TAREFA CURTA:
Repita com exatidão o trecho do texto sobre a língua dos Enawene-Nawe que começa nas palavras "Ao visitar a" e vai até "linguagem é facinha.", inclusive.
:: TEXTO CITADO
Ao visitar a aldeia Halaitakwa, do povo Enawene-Nawe, em Mato Grosso, é comum ser abordado por muitos indígenas da etnia com perguntas das mais variadas sobre o convidado. Não demora muito e, orgulhosamente, os anfitriões começam a ensinar sua língua, da família Aruak, para o visitante.
Apesar da complexidade evidente testemunhada por quem, sem possuir fluência no idioma, observa um diálogo dos Enawene, eles insistem que sua linguagem é facinha.
A língua não tem nada de simplória. É o que afirma a antropóloga e indigenista da Funai, Juliana Almeida. “Os Enawene criaram uma língua franca para ensinar aos visitantes, uma espécie de versão ‘soft’ do idioma. O Aruak, no geral, estabelece suas orações a partir de várias partículas que vão se somando para criar sentidos. Há muitas contrações na formação das frases, o que costuma ser complicado para quem olha de fora. Um exemplo: noxinakaha (eu estou falando). Quando eles ensinam a alguém, costumam pontuar as palavras: nato (eu), xinakaha (falar). É uma forma que eles acharam de adaptar para o estrangeiro”, ilustra.
Assim como receber bem seus visitantes, o canto Enawene é uma das suas mais fortes tradições e está intimamente ligado à questão linguística para o povo, consolidando-se dessa forma como uma verdadeira instituição. Os cantos relacionam-se com os mitos e rituais estabelecendo o elo entre esses aspectos, e raras são as ocasiões em que uma mesma canção se repete, denotando o caráter dinâmico dessas interações.
Por ser um povo formado a partir da aglutinação de diferentes grupos, alguns mais próximos culturalmente e outros não, o mestre de cantos, ou Sotakatali, possui distinção social e é considerado como sujeito de maior conhecimento da língua, já que os descendentes dos Enawene originais colocaram como condição de pactuação com essas comunidades que se associavam a necessidade de aprendizado da língua que eles dominavam. A consequência disso é que os provenientes dessa linhagem mais antiga protagonizam as relações sociais voltadas à oratória e à retórica, como os rituais e a politíca interna, o que consolida a língua como um componente ainda mais vital nessa comunidade.
::::
:: TRECHO DE DADOS
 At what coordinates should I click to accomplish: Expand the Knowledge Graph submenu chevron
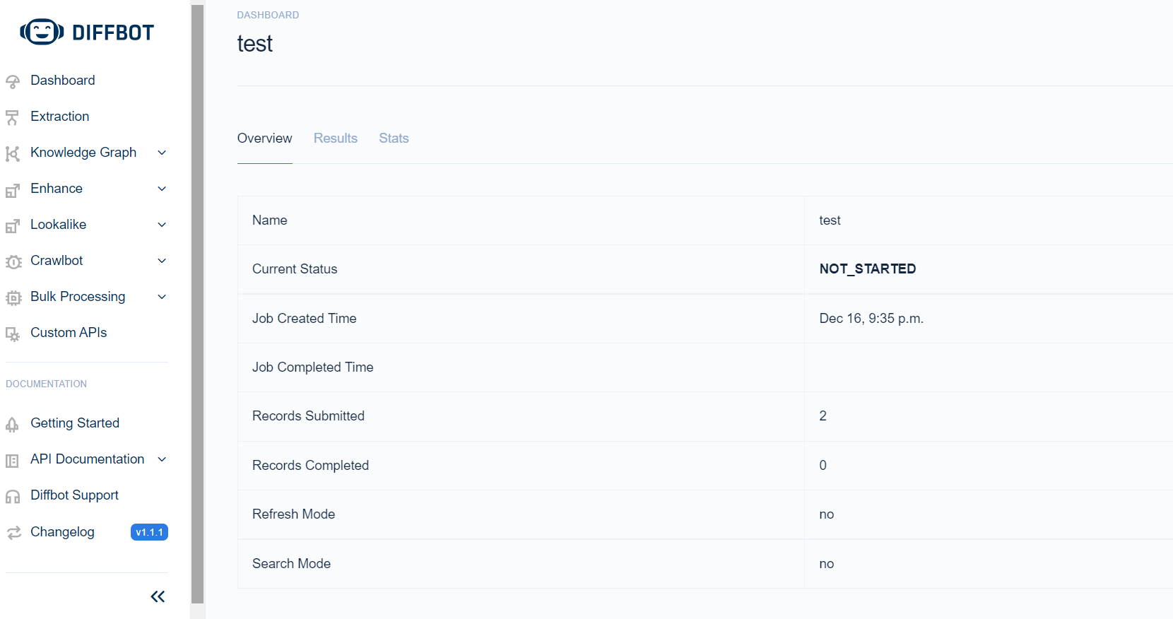[x=162, y=153]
::::
RESPOSTA COMPLETA:
Ao visitar a aldeia Halaitakwa, do povo Enawene-Nawe, em Mato Grosso, é comum ser abordado por muitos indígenas da etnia com perguntas das mais variadas sobre o convidado. Não demora muito e, orgulhosamente, os anfitriões começam a ensinar sua língua, da família Aruak, para o visitante.
Apesar da complexidade evidente testemunhada por quem, sem possuir fluência no idioma, observa um diálogo dos Enawene, eles insistem que sua linguagem é facinha.